Author Archive for

Randy Zlobec a search engine marketing specialist, real estate seo expert, and author of search engine marketing book Sem Gorilla http://www.semgorilla.com

What Is Destination Marketing?

I ran across a respected website where they were talking about “Destination Marketing” where by implementing a model where the website that a person lands on when clicking through a search result becomes the end of their search - in other words, a resource that fits all of their needs and is essentially the first and last website they will need to surf to in order to get their questions answered and their problems solved.

In the past it has been all about attaining the top 10 positions on generalized keywords and keyword phrases in a particular niche. While the content was there, it wasn’t the total package because webmasters and companies were more interested in getting on the first page of the major search engines rather than wondering what would happen once that desired flood of traffic arrived.

One thing I realized was that our firm had always built Destination pages and used the idea of destination marketing to not only get our clients great results in the search engines, but also have the pages where visitors arrived ready to be a one-stop solution package that the company could offer as both a resource and a platform for selling products and services.

Getting high rankings we have long known is only half of the equation. In order to attain and maintain high rankings as well as the tops in customer satisfaction required that we develop marketing strategies that took into account both search engine optimization for landing pages always delivered with a focus on providing exactly what the arriving and prospective customer needs.
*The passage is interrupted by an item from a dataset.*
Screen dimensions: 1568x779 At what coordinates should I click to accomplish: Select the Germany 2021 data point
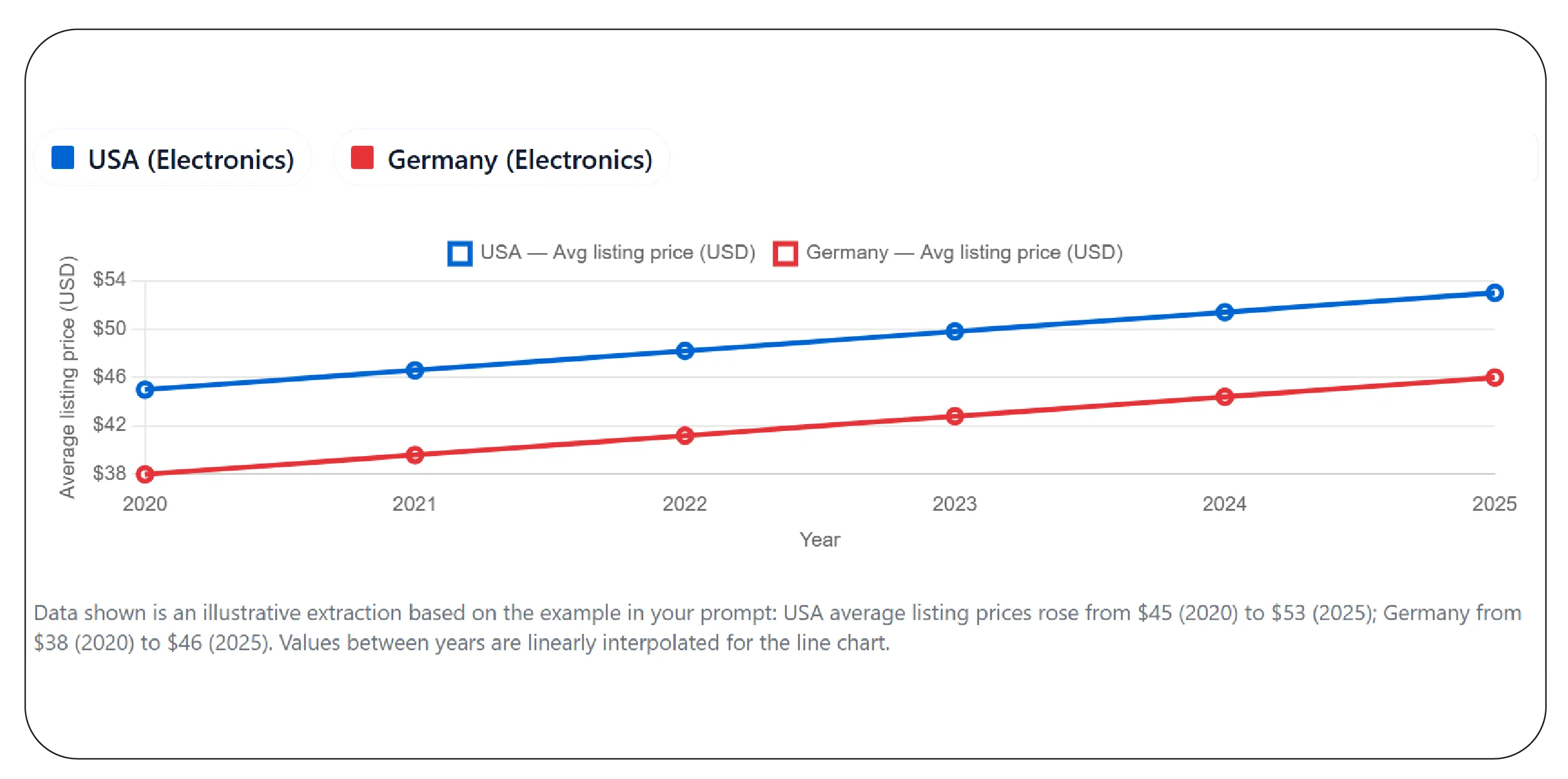coord(414,455)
In a way, the definition of Destination Search Engine Marketing is a desired destination point. In order to attain this status every marketing campaign needs to achieve top rankings and go that much further to meet the needs and desires of a specific target audience. When a site becomes a resource that people tell others about and point and return to, it has become a destination website. In a way, it is like having a resource booklet with links, sources, materials, products and services that are aligned with the search engine message and always in total sync with why a customer clicked on the SERPs results.

When one looks at SEO, rankings are at the top. Getting good ranking is what it’s all about. Knowing that is the start and not the end all to search engine marketing, many companies are now going beyond the traditional search engine optimization techniques offering clients the ability to create exceptional webpages that are tightly focussed and designed to satisfy arriving web traffic.

By taking the focus off of just getting high rankings in the search engines and looking and dealing with the total presentation, this new term Destination Marketing is in many instances like our firm already at the forefront and on the cutting edge of this marketplace.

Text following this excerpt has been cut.